Sabe aquele artigo do Richard Stallman, o direito de ler, publicado nas Communications da ACM de fevereiro de 1997? Pois não é que o dejeto do cibercriminoso, recentemente aprovado no Senado e agora novamente em discussão na Câmara, introduz medidas na mesma linha, inclusive para livros convencionais, inviabilizando as bibliotecas públicas. Sem dúvida, será um enorme passo para a educação no Brasil! Passo para trás, claro.
O dejeto de lei define, em seu artigo 16, que um folha de papel com dados nela impressos constituem tanto um dispositivo de comunicação quanto um sistema informatizado. Define ainda, no mesmo artigo, que um conjunto de dispositivos de comunicação e sistemas informatizados, que obedece a um conjunto de regras, parâmetros, códigos, formatos e outras informações, através dos quais é possível trocar dados e informações. Um livro, enquanto conjunto de folhas de papel com dados impressos, aderindo às regras e formatos de tipografia, e servindo à troca de dados e informações, é portanto uma rede de computadores. (Alguém mencionou antes que o projeto era amplo demais?
Pois bem... Diz o dejeto, no artigo que propõe introduzir no código penal, com número 285-B:
Art. 285-B. Obter ou transferir, sem autorização ou em desconformidade com autorização do legítimo titular da rede de computadores, dispositivo de comunicação ou sistema informatizado, protegidos por expressa restrição de acesso, dado ou informação neles disponível:
Pena – reclusão, de 1 (um) a 3 (três) anos, e multa.

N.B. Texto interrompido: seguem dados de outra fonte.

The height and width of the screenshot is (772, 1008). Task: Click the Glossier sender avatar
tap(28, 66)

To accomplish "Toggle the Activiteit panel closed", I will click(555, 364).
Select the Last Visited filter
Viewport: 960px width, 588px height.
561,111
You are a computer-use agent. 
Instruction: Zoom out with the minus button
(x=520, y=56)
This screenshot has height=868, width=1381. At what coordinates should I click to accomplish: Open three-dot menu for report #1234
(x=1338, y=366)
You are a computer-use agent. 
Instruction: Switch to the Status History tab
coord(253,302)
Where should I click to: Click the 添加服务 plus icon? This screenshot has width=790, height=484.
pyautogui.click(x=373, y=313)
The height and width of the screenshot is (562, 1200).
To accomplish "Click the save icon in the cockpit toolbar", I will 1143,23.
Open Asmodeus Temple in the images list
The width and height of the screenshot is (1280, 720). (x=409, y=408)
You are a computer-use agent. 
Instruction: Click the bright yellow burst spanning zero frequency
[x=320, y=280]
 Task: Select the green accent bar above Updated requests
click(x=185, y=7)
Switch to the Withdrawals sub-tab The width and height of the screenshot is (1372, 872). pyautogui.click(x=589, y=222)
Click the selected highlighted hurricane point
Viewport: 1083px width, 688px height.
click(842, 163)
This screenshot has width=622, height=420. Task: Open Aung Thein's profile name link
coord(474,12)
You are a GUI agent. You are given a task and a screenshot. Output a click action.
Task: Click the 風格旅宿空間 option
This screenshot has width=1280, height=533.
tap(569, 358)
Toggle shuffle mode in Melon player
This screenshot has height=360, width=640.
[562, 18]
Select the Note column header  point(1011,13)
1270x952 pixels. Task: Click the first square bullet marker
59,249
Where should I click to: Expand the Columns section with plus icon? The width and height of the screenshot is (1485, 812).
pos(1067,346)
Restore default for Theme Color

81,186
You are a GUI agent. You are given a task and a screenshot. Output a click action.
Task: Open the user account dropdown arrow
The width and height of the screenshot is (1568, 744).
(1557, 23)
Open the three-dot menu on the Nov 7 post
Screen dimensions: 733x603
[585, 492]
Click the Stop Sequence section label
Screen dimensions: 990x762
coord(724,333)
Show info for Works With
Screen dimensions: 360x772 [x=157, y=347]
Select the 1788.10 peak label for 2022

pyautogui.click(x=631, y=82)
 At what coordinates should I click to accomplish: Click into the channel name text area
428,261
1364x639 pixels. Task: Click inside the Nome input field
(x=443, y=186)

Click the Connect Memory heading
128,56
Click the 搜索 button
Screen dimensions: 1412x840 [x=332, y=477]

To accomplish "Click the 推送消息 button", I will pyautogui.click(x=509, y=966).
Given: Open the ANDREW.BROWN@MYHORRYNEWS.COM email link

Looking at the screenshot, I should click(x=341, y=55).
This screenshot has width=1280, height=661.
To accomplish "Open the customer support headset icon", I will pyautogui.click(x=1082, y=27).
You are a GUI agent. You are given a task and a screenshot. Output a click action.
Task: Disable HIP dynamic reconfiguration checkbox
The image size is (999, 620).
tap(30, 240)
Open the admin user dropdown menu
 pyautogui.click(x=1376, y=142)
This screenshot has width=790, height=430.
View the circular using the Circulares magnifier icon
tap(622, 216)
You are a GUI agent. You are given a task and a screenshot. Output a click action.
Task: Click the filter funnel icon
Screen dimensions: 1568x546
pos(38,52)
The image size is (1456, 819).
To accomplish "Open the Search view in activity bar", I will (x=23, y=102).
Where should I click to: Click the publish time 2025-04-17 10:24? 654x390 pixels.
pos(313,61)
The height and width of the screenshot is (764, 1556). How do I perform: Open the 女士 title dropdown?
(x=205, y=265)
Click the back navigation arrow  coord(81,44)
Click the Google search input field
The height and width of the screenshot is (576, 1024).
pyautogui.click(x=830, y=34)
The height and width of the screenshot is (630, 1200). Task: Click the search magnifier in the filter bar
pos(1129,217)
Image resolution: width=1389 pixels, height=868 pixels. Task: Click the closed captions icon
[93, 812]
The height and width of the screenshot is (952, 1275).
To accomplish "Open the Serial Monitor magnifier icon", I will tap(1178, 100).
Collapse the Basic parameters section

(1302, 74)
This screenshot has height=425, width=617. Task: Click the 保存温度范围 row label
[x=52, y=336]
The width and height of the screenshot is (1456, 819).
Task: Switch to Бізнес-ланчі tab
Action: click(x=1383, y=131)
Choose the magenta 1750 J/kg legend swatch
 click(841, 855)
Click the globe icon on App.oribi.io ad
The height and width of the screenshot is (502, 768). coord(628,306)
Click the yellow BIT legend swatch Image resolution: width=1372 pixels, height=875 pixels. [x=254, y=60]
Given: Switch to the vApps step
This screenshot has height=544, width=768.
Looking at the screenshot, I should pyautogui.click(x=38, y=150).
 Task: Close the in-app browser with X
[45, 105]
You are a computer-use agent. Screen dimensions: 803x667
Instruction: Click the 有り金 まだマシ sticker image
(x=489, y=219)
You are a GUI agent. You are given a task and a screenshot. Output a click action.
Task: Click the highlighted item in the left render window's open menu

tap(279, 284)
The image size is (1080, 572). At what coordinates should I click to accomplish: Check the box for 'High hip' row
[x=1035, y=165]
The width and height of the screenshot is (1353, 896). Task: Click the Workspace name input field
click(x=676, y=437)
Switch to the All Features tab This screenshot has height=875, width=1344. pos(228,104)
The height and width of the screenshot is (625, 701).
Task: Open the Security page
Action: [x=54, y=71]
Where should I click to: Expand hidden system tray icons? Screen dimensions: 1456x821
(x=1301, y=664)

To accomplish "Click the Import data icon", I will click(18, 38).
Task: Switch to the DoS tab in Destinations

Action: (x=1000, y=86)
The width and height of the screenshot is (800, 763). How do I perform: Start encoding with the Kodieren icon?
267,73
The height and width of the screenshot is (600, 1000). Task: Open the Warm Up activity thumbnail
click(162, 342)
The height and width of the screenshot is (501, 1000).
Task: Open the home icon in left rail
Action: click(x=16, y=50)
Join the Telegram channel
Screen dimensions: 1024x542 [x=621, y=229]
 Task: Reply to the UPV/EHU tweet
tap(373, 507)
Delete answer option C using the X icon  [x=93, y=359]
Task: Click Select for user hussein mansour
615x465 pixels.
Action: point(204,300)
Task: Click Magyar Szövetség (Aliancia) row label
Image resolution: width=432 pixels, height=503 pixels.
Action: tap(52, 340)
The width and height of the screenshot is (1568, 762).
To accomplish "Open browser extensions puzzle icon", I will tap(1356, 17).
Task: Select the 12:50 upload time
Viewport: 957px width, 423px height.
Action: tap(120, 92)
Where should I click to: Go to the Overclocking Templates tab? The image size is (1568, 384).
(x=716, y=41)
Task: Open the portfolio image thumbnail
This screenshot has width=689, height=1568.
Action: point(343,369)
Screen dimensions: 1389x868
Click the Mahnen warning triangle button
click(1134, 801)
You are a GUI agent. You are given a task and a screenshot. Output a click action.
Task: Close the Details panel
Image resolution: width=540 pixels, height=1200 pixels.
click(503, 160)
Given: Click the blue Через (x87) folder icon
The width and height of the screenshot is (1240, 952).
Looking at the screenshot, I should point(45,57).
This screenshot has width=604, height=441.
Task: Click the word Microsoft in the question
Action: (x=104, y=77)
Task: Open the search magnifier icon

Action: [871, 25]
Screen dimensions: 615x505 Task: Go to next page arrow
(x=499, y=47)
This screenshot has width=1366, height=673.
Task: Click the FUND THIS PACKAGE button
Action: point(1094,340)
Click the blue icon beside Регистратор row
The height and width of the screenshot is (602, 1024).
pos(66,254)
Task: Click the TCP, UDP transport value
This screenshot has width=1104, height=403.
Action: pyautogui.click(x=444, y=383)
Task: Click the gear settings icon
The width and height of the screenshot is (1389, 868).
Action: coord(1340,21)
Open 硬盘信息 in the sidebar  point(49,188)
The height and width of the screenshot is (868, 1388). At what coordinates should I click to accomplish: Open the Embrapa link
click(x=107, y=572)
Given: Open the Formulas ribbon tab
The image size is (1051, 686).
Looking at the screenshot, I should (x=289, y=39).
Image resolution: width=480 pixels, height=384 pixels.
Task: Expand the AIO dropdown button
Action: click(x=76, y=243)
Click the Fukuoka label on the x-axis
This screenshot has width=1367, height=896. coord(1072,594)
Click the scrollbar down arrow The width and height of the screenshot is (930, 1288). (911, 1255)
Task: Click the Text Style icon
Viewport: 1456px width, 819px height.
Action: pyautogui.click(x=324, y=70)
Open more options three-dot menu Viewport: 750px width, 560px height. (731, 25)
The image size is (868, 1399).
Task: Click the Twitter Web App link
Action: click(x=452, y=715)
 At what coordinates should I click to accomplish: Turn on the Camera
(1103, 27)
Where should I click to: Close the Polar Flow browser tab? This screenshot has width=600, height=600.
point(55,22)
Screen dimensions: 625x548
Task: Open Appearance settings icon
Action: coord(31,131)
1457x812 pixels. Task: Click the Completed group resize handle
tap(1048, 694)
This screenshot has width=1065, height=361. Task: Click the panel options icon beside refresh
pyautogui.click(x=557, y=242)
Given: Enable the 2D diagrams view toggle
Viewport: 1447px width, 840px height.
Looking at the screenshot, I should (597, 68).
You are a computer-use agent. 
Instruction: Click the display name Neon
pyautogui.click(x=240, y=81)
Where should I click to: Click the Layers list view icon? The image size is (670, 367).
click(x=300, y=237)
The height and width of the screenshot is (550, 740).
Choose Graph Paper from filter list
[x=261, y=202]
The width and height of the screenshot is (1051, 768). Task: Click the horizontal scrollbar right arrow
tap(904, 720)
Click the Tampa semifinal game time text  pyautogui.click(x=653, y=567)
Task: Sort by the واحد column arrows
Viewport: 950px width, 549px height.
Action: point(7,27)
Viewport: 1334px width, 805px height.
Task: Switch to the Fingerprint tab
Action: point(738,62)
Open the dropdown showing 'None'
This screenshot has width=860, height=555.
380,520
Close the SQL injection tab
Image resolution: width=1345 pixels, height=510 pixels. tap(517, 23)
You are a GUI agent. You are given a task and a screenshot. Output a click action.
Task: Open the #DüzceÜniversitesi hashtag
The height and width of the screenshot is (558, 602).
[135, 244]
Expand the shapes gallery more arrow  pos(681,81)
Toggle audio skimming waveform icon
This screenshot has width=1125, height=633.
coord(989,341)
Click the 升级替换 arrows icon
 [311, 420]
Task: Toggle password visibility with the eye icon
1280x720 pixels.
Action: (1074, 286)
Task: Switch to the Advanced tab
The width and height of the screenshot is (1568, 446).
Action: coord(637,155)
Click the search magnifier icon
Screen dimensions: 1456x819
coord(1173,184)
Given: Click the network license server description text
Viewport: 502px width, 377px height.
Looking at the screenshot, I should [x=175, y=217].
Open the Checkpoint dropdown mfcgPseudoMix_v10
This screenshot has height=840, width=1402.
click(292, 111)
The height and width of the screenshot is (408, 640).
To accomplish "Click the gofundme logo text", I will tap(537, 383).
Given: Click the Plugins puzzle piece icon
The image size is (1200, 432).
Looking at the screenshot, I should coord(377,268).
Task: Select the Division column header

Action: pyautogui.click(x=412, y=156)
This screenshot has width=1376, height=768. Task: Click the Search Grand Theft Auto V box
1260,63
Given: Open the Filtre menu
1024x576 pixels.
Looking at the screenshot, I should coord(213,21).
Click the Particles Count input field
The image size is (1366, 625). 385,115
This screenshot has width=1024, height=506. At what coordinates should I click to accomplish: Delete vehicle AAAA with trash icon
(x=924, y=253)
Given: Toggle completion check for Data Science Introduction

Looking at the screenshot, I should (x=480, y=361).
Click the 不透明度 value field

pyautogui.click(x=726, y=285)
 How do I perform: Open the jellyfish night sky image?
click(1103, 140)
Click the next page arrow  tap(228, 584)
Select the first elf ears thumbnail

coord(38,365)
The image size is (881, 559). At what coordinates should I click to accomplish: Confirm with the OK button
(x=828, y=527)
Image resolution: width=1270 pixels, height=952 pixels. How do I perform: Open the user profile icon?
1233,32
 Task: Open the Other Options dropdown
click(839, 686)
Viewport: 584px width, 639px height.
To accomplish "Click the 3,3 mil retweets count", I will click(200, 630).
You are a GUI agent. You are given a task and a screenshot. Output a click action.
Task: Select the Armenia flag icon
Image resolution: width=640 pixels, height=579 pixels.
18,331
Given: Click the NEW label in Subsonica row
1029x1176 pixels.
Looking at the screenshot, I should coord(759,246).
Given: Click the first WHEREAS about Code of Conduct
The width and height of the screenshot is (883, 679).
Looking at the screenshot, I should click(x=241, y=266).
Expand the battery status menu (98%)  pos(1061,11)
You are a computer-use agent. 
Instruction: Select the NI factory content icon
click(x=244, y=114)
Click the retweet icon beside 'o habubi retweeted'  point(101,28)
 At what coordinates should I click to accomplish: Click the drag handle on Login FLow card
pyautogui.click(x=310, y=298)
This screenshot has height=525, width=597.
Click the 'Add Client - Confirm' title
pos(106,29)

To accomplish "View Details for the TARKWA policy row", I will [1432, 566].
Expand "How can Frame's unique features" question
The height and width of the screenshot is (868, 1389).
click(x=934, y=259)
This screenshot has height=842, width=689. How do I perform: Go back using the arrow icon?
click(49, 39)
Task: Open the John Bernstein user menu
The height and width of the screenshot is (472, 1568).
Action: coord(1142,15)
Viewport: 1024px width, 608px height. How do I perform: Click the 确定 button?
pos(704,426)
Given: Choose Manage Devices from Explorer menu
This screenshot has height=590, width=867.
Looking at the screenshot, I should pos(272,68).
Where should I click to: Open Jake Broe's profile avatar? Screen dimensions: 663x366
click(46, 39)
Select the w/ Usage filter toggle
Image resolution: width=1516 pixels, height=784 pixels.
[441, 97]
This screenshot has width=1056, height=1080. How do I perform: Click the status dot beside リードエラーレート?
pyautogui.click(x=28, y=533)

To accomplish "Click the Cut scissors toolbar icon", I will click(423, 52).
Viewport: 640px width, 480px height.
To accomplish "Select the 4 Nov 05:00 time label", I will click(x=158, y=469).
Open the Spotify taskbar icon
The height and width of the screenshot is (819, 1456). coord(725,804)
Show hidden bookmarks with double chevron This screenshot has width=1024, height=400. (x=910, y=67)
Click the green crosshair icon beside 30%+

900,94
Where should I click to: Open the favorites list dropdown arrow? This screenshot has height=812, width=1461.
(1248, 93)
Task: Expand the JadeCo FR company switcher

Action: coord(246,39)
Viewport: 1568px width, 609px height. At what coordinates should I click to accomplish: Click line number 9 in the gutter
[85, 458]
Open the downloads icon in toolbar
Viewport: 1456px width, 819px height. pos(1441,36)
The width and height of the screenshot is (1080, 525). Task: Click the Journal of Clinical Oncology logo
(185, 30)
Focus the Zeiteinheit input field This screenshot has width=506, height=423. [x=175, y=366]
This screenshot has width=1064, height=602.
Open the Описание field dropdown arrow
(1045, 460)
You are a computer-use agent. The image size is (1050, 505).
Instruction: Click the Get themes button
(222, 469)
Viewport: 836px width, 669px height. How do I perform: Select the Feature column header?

Parágrafo único. Se o dado ou informação obtida desautorizadamente é fornecida a terceiros, a pena é aumentada de um terço.
Ou seja, a partir de agora, para ler um livro, ou para emprestá-lo a outrem, vai ser necessária permissão de seu legítimo titular.
Pior: a obra nele impressa não é vendida, é licenciada. O legítimo titular não é quem "comprou o livro", pagando pela cópia da obra, mas sim quem detém os direitos editoriais, que a lei prefere ainda chamar de direitos autorais, como se ela não houvesse sido usurpada por interesses que pouca relação guardam com a intenção original do direito autoral.
Imagine agora uma biblioteca pública, ou um leitor qualquer que queira exercer seus direitos de ler a cópia da obra a que tem acesso, e de emprestá-la a seus amigos.
Basta que haja expressa restrição de acesso no livro, junto com a nota de copyright e a declaração de "todos os direitos reservados", para que o livro não possa mais ser emprestado ou mesmo lido sem antes aceitar termos à escolha do titular dos direitos editoriais.
Isso concede muitíssimo mais poder aos autoriterroristas do que a lei hoje proporciona, sem qualquer razão social para justificá-lo. Poderão acabar com as bibliotecas públicas! Nossa sociedade precisa rejeitar esse roubo!
Até blogo...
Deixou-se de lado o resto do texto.